Pocos personajes de la historia cristiana cambiaron de posición tantas veces como John Smyth, y pocos pagaron un precio tan alto por ello. Sacerdote, predicador puritano, separatista y, finalmente, bautista, pasó la vida buscando la forma más fiel de ser iglesia, aun cuando eso le costara cargo, patria y amigos.
Nacido hacia 1554 en Sturton-le-Steeple, Inglaterra, hijo de un labrador de la región, Smyth estudió en el Christ’s College, en Cambridge, donde se convirtió en fellow en 1594. Ese mismo año fue ordenado sacerdote de la Iglesia Anglicana.
En 1600 asumió el cargo de predicador de la ciudad de Lincoln, un nombramiento de la corporación municipal, pero sus convicciones puritanas incomodaron a las autoridades: fue destituido del cargo en 1602, acusado de predicar de forma faccionaria contra hombres de posición en la ciudad. Años después, ya convencido de que la Iglesia de Inglaterra necesitaba una reforma más profunda, se convirtió en pastor de una congregación separatista en Gainsborough, lo que le costó la excomunión por parte de la Alta Comisión eclesiástica.
Perseguidos por la ley inglesa, Smyth y su grupo se exiliaron en Ámsterdam hacia 1608, junto con otros separatistas que buscaban libertad para adorar conforme a su conciencia. Fue allí, lejos de Inglaterra, donde sus convicciones dieron un paso decisivo.
En 1609, Smyth concluyó que el bautismo válido presupone fe personal, no herencia familiar. Al no contar con un ministro que pudiera bautizarlo de esa forma, se bautizó a sí mismo derramando agua sobre su propia cabeza y, a continuación, bautizó a Thomas Helwys y a unos cuarenta seguidores, dando origen a la primera congregación bautista de la historia.
El propio gesto le pesó en la conciencia: sin sucesión reconocida, el autobautismo le parecía frágil, y por eso pasó a ser llamado, de modo peyorativo por sus críticos, Se-baptist, el que se bautizó a sí mismo. Smyth pasó entonces a buscar unión con los menonitas holandeses de Waterland, lo que provocó una ruptura amarga con Helwys: ambos bandos llegaron a excomulgarse mutuamente por herejía, y Helwys prefirió mantener la iglesia separada y regresar a Inglaterra.
Smyth murió en Ámsterdam en agosto de 1612, sin haber sido nunca formalmente aceptado por los menonitas, quienes solo admitirían a sus seguidores años después de su muerte. Su trayectoria de cambios sucesivos de posición, de anglicano a casi menonita en pocos años, fue vista por sus contemporáneos como señal de inestabilidad, pero también de una búsqueda sincera e inquieta de la verdad.

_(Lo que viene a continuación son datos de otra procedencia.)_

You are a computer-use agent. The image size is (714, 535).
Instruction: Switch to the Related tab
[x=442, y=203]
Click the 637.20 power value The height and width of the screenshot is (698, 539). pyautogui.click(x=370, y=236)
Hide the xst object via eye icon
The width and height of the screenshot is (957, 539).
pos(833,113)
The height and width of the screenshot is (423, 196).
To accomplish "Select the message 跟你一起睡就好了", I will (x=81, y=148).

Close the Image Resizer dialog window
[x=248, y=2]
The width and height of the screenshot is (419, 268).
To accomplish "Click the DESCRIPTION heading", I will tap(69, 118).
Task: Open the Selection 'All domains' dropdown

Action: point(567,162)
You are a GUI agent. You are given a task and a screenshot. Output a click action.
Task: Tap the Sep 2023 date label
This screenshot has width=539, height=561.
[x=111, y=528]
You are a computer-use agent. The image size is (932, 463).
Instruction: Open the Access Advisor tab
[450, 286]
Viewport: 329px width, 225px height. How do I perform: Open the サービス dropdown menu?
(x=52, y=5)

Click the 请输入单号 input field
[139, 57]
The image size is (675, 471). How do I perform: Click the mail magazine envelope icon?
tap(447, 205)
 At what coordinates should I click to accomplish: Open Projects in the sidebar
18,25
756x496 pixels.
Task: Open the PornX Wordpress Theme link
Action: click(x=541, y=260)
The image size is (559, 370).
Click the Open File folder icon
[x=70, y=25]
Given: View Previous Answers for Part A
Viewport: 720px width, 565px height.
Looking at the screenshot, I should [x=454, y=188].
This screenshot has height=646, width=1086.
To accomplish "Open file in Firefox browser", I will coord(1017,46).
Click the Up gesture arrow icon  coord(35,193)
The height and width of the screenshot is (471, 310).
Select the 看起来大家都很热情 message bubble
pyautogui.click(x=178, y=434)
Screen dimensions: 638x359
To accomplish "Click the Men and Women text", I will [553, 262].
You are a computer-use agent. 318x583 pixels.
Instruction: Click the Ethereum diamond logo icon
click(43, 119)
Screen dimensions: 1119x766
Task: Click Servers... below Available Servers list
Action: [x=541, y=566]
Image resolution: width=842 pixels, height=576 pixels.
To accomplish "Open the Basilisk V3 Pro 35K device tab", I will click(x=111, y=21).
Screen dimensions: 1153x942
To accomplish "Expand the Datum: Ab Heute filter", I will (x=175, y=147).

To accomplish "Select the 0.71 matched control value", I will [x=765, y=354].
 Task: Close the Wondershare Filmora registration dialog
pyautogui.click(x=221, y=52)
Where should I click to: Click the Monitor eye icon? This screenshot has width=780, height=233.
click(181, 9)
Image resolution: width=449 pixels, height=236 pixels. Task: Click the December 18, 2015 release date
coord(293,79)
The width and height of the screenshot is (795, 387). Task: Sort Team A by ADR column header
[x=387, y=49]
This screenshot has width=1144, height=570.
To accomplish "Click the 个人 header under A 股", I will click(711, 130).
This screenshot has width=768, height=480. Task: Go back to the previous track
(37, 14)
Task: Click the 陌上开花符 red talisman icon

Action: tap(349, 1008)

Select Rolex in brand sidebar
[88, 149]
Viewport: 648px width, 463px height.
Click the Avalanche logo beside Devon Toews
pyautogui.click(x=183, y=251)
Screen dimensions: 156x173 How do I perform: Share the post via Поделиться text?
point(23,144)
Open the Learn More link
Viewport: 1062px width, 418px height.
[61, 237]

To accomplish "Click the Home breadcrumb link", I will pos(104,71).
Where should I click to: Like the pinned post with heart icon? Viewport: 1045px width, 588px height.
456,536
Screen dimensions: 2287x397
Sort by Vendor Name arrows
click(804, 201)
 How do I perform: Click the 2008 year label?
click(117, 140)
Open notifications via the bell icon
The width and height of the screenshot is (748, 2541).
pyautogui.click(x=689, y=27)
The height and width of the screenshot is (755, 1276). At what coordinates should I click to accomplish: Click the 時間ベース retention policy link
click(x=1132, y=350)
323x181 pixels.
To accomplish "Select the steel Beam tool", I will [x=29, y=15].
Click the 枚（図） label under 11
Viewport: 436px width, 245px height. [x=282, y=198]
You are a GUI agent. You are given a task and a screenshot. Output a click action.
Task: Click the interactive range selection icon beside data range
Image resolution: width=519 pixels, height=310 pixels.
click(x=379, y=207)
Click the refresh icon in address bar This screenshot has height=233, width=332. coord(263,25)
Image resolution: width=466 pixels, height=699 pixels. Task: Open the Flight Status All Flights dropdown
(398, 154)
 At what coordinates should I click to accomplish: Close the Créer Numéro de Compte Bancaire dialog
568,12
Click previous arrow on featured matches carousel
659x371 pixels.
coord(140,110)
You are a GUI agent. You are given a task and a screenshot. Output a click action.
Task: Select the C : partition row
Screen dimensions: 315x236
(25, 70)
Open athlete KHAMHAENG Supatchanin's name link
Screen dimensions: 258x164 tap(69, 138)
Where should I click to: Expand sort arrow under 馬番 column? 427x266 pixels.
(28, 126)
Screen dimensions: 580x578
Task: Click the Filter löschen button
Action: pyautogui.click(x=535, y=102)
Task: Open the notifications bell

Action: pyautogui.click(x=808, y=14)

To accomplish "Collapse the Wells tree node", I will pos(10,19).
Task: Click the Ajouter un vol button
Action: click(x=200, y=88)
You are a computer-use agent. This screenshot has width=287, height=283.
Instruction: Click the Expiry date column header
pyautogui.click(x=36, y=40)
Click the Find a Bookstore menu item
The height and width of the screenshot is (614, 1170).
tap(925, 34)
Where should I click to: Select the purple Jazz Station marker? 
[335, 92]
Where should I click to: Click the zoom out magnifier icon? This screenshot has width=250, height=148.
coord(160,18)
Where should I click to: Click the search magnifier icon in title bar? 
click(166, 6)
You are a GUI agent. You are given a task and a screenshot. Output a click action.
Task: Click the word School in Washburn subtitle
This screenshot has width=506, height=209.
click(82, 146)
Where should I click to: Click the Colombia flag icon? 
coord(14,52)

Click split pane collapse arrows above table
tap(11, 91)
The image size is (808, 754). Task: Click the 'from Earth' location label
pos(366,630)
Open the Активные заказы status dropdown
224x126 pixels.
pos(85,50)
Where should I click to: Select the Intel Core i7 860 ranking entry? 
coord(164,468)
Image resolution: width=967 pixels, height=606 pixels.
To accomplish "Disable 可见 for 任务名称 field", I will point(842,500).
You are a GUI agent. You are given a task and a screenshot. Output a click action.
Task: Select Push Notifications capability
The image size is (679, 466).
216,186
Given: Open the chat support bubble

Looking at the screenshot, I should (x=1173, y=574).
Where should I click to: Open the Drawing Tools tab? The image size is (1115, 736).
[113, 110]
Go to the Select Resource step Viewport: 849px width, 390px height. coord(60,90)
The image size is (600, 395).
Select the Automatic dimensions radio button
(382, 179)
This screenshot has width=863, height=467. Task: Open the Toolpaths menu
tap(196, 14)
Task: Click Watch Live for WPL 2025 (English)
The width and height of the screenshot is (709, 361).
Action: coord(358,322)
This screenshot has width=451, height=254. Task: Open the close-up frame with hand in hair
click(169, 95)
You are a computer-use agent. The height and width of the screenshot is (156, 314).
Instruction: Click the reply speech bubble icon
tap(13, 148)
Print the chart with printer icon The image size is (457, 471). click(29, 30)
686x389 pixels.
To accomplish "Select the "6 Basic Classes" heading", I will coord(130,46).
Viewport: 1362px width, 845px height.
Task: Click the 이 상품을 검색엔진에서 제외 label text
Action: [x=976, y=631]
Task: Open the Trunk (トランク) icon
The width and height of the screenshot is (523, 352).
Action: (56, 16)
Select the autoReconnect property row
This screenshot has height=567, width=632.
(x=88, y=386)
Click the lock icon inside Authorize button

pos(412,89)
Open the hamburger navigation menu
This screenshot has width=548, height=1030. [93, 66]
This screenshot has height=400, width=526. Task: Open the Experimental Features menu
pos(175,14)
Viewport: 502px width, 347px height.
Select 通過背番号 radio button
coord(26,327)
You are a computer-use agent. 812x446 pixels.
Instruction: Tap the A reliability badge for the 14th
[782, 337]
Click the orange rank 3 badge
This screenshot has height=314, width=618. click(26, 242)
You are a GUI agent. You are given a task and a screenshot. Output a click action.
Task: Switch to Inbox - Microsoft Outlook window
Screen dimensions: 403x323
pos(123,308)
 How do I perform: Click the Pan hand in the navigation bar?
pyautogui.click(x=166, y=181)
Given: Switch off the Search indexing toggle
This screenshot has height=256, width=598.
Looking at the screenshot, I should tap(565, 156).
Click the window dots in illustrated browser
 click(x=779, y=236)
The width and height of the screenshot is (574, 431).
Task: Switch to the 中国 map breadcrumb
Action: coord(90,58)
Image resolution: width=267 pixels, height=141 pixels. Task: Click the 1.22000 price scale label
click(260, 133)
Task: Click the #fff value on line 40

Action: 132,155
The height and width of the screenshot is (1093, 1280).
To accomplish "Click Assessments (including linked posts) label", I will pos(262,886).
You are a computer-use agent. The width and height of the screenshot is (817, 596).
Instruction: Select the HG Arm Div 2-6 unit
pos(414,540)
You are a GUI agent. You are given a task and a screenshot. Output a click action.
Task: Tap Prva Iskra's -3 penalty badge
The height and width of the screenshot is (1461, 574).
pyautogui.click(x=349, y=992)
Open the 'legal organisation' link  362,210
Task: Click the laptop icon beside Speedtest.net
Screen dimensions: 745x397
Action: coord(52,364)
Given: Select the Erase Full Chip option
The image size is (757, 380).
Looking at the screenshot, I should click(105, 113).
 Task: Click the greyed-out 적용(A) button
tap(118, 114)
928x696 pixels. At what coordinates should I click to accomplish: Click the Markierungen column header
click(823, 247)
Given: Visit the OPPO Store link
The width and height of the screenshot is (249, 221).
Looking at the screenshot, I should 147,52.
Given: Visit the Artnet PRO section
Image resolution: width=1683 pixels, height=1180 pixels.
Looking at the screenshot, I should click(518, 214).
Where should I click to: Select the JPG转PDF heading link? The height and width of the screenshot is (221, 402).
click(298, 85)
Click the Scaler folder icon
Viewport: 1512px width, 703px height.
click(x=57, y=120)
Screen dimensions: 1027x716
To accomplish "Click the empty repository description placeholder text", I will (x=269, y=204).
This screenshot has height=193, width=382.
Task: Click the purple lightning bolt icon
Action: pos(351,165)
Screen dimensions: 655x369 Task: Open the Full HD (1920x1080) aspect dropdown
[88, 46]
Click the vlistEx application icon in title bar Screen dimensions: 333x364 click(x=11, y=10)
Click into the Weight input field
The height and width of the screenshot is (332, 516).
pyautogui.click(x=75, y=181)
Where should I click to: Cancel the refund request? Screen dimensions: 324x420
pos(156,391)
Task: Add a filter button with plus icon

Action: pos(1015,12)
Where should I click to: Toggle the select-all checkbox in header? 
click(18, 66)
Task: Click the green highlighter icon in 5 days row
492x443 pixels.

El principio que dejó, el de que la fe no puede ser impuesta y el bautismo pertenece a quien cree, se convirtió en marca del movimiento bautista mundial. Su defensa de la libertad de conciencia, registrada en su última confesión de fe, resuena hoy en toda iglesia que rechaza la coerción y apuesta por la decisión personal ante Dios.